First, let’s catch up!
As far as school goes, in the Fall term I took a KICK ASS stage makeup class. I loved it and learned so much! I also took a professional writing class- which was good too. I made it out with an A in both classes.
This term is tougher. I am taking a Research Writing course that is kicking my butt. I don’t know if it’s because it’s online and I do better face to face or because I just am not getting what the professor expects but if I make it out with a B I will be grateful. I am also taking a Visual Communication class. I really like it but it’s challenging as all get out. I am FAR better with the written word than I am visually. I am not very artistic and you need an artistic eye to design ad, newspaper layouts and (my current project) magazine spreads. But- I love learning the different programs. We are working with InDesign and just easing into Photoshop with the latest assignment. The next two assignments will be a video and a website- that means more programs to learn! Knowing my limitations, I am hoping for a B in this class too.
I am very much looking forward to my Summer terms as well. In the first half of Summer I am taking a Horticulture class which is also a lab and all online that should mean planting at my house so it’s win-win. My full Summer class is the one I’ve been waiting for- Social Media Strategy. I can’t wait to get my hands in this one.
As for my RA and stuff- my insurance decided to no longer approve Actmra. Since the ONLY drug I have left that we haven’t tried is Xeljans, my doc decided to go back to the beginning. The very first drug I was on, in 2005 when I was diagnosed, was Plaquenil. She put me back on that three months ago now and I really don’t see much of a difference. Then again- that’s the story of my life and why I have been through all of the DMARDS and Biologics. I never respond. On the other hand, that’s also why my plasma is in demand- my RF and Anti-CCP levels have been through the roof since day one. That said, I am very, very lucky and I know it. My body knows it’s under attack and my labs show it, but I am doing okay with it. Other than occasionally needing my cane or bracing, and not being able to walk far because of my back, I am managing. I wish I could exercise regularly to get rid of the weight gain from 2 years on Prednisone and not being able to do my long walks any longer, but I do what I can.

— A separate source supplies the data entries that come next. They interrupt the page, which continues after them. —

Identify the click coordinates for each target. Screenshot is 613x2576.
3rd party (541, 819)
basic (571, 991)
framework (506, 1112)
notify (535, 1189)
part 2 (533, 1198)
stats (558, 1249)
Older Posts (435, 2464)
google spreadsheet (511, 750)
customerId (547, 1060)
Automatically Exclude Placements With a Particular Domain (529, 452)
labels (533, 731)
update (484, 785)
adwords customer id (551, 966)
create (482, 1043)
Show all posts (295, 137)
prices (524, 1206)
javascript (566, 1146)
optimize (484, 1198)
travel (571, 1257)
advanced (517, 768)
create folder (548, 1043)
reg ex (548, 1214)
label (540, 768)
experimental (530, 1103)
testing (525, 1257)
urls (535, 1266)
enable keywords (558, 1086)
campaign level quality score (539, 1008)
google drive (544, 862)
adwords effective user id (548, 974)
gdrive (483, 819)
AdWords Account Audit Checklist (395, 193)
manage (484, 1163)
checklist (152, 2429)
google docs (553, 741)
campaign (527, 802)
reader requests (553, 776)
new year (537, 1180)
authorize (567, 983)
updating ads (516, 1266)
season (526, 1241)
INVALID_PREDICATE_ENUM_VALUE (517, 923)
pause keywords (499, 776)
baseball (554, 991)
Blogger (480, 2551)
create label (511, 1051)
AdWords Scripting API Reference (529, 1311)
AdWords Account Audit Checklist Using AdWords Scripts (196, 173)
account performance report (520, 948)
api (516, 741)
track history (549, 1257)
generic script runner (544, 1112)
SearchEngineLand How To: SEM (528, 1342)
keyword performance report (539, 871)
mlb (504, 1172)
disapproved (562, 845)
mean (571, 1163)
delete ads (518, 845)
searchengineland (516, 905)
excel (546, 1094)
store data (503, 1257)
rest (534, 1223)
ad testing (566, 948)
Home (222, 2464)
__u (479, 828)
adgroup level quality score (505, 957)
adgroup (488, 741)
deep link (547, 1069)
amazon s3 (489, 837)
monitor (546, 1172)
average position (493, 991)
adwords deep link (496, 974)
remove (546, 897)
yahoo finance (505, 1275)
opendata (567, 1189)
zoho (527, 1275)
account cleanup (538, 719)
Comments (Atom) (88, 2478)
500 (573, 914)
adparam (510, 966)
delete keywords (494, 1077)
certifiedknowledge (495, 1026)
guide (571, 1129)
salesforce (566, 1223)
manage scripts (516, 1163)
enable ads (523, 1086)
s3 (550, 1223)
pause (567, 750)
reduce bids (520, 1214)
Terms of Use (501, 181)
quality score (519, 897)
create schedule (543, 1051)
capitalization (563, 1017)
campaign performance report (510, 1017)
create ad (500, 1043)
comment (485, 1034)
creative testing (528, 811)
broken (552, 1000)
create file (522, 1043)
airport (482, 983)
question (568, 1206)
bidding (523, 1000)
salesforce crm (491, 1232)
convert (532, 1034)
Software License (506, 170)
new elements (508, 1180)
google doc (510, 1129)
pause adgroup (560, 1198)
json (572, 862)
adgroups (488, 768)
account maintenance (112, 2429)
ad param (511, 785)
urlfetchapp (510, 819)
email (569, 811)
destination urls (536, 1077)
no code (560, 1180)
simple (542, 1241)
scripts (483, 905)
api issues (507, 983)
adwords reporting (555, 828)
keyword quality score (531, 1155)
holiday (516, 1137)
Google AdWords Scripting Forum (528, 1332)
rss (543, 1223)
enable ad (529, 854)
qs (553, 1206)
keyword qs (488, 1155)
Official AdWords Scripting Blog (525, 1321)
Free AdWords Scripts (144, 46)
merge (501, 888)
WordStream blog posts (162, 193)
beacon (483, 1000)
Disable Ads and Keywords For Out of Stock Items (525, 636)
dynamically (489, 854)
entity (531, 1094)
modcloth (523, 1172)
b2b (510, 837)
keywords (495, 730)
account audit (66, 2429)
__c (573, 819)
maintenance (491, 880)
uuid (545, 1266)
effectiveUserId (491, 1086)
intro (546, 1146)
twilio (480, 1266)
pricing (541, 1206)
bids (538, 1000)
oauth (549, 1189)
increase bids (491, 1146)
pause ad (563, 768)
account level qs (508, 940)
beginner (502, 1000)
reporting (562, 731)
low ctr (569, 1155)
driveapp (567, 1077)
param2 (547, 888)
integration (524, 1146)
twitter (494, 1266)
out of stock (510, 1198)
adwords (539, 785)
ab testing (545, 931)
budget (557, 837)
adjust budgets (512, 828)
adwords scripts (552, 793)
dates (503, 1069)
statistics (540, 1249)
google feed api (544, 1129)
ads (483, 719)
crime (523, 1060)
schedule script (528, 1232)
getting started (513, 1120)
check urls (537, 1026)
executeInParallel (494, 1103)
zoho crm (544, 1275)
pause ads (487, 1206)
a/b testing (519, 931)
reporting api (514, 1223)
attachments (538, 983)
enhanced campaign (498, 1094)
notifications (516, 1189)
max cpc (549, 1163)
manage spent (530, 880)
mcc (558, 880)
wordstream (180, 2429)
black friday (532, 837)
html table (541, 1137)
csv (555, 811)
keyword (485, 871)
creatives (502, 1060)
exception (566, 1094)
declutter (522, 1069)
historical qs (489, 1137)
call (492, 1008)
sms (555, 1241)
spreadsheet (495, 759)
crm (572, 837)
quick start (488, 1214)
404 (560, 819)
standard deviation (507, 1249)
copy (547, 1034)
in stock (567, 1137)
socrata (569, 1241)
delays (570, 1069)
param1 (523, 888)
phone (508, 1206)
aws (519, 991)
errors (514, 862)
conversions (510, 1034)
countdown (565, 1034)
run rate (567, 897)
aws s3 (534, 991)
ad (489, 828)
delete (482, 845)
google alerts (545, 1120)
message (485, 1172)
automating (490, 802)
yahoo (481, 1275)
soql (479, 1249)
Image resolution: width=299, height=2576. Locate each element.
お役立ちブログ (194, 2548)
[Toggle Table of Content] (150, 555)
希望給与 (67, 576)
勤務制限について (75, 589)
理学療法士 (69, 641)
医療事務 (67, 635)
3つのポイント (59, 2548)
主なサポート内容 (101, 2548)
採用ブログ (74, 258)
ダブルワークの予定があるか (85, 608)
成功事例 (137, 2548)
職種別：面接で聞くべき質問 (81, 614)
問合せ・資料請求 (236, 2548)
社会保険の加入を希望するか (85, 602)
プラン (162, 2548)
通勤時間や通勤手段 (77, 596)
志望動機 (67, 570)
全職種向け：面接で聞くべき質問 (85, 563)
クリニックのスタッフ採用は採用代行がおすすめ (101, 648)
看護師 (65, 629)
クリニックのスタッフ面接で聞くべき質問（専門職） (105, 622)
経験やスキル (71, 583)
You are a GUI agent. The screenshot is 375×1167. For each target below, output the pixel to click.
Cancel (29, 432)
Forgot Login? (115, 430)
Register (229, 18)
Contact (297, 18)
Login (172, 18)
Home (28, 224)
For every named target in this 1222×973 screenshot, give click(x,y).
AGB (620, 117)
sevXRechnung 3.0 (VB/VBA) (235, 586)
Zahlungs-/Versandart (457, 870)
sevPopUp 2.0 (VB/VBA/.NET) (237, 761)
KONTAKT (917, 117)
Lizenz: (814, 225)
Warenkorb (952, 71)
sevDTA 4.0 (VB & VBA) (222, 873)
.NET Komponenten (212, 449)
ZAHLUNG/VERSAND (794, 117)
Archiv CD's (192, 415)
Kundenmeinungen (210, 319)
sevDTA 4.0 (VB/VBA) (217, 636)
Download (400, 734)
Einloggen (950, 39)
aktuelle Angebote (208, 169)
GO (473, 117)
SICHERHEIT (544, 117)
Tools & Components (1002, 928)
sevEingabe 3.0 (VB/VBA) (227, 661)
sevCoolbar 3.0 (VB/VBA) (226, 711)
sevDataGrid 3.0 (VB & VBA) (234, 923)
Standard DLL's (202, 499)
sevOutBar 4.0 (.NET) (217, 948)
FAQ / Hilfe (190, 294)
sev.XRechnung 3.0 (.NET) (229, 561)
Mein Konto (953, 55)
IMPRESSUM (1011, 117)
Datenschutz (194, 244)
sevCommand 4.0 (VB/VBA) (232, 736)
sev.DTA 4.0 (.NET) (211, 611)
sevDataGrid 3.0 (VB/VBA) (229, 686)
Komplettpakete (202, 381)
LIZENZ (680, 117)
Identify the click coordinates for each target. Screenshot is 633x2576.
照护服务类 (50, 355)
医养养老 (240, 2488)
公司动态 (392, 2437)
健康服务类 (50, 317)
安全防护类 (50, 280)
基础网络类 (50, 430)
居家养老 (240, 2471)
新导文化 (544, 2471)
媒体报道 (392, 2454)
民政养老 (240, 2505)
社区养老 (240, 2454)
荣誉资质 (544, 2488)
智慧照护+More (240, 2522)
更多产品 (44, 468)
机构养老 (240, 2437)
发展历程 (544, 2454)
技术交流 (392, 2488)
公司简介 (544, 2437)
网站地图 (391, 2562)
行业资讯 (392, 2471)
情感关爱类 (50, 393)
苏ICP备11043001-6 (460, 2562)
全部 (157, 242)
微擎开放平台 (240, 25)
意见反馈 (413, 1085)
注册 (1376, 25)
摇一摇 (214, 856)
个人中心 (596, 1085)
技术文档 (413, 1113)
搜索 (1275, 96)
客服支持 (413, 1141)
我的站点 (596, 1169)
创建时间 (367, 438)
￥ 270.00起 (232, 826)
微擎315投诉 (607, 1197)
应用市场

My Rheumatologist also referred me to Pain Management. Because of the opiod crisis, many of the doctors in this area are no longer writing scripts for pain meds and are sending us to pain management. While I get it- they don’t want to be responsible and it cuts down on places that the addicts can go to get meds- it’s another DOUBLE added expense for patients. I have to pay a co-pay to walk into the hospital where it’s housed AND a co-pay for the doctor to see me for less than 15 minutes since I am stable. That is utter crap. I vacillate between wanting to say to heck with it and go off meds completely and sucking it up, but it still makes me mad. However- the Pain Management specialist offered up treatment options for my back. I think next visit I will as if a pretreatment can be done for the least invasive and see what my insurance would pay. If it will allow me to be without pain in my back for a while, it might be worth it.
What about you? What’s new in your life? How are you feeling?